The company reported that more than 76 million consumers worldwide bought from Shopify brands during the four-day period, while average spend per order rose by 0.4% YoY to $108.56. Calculating against total sales, this would mean that Shopify’s total orders rose by around 23% to almost 106 million orders during the period.
The share of Shopify orders that were cross-border rose to 16% (up from 15% last year), making the number of cross-border orders across the four days just under 17 million overall – a rise of around 31% compared to last year. This is a faster growth rate than for total orders in 2024 and significantly faster than the YoY growth rate in cross-border orders Shopify saw during the same period last year (17%). Top countries in terms of merchant locations were the US, the UK, Australia, Canada and Germany.
Meanwhile, payment processor Stripe, which serves Shopify and other ecommerce brands, reported that cross-border transaction volume reached a record $3.2bn over the four-day period – the first time it has released this metric. This accounts for around 10% of its total transaction volumes during the weekend, which it said reached more than $31bn – up by around 67% compared to 2023. In total, Stripe saw transactions rise by around 55% to 465 million over the period, with 43 million transactions (or 9% of the total) being cross-border.
More widely, Adobe Analytics reported that US consumer spending surpassed more than $10.8bn on Black Friday alone, a 10% rise compared to last year, while British shoppers saw a 5.2% rise in online spending over the entire Black Friday/Cyber Monday period to £3.6bn ($4.6bn). Ecommerce spending appears to be winning out over in-store spending in the US, with Mastercard reporting that online US retail sales on Black Friday rose 14.6%, compared to a mere 0.7% growth for in-store sales.

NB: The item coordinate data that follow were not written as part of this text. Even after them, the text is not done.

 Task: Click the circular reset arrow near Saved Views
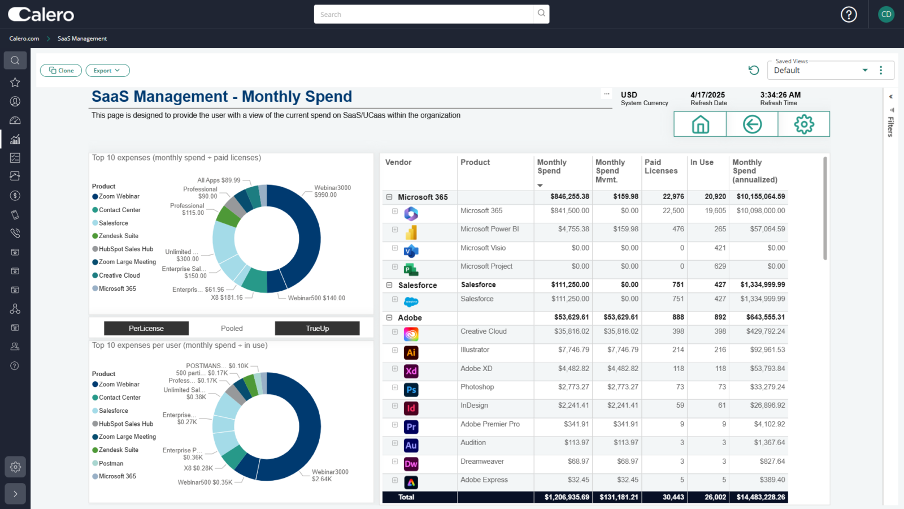pos(753,70)
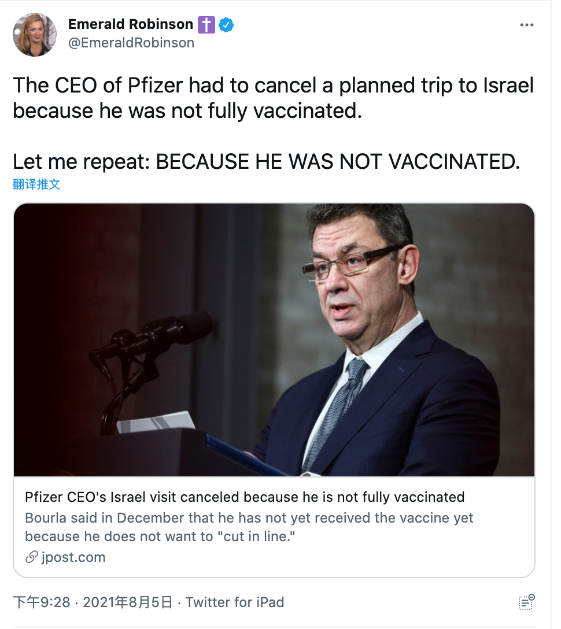
Task: Click the 2021年8月5日 tweet date
Action: pyautogui.click(x=128, y=602)
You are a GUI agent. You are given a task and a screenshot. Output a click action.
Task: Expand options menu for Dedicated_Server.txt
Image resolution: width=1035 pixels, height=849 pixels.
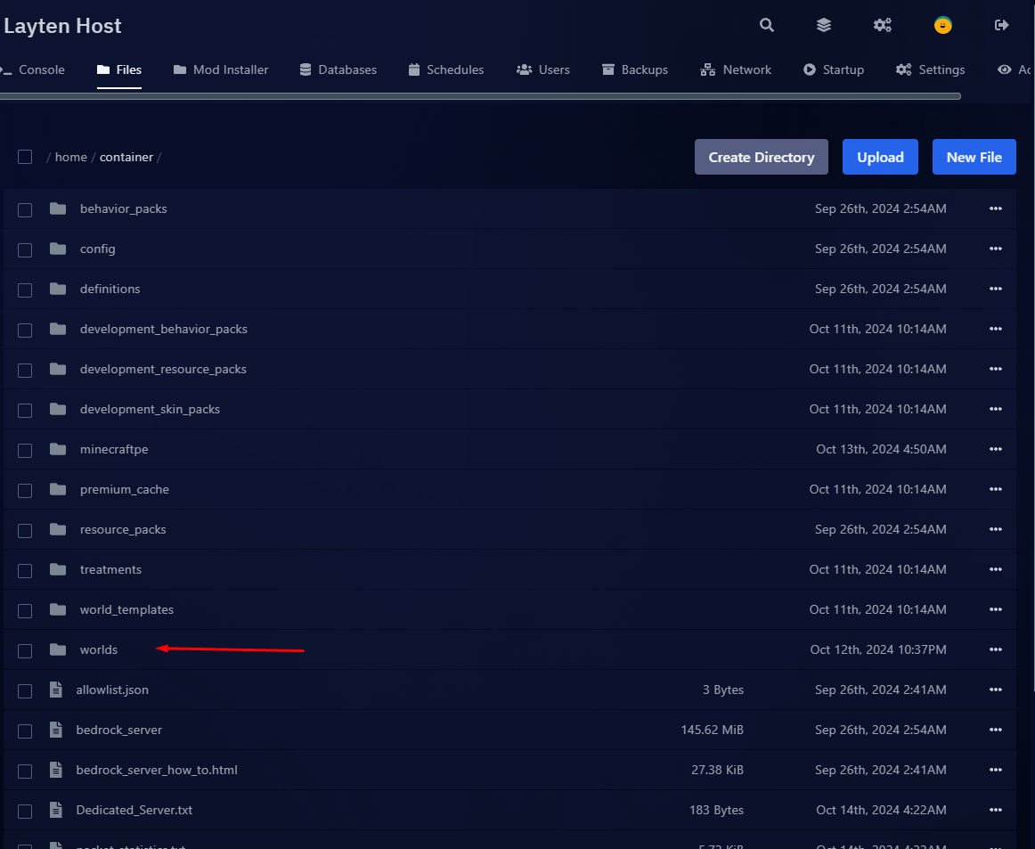point(995,810)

Concerns about the impact of inflation on consumer spending continue to be silenced by consistent strength during Black Friday and Cyber Monday, which some companies now seem to be treating like a global sports event. Stripe developed a giant analogue machine reminiscent of early Bond dubbed the ‘Business Flow Control Monitor’ to track its real-time payment flows, with data also available on a website with a mock retro interface. Meanwhile, Shopify projected its own live data across the surface of the enormous Sphere venue in Las Vegas.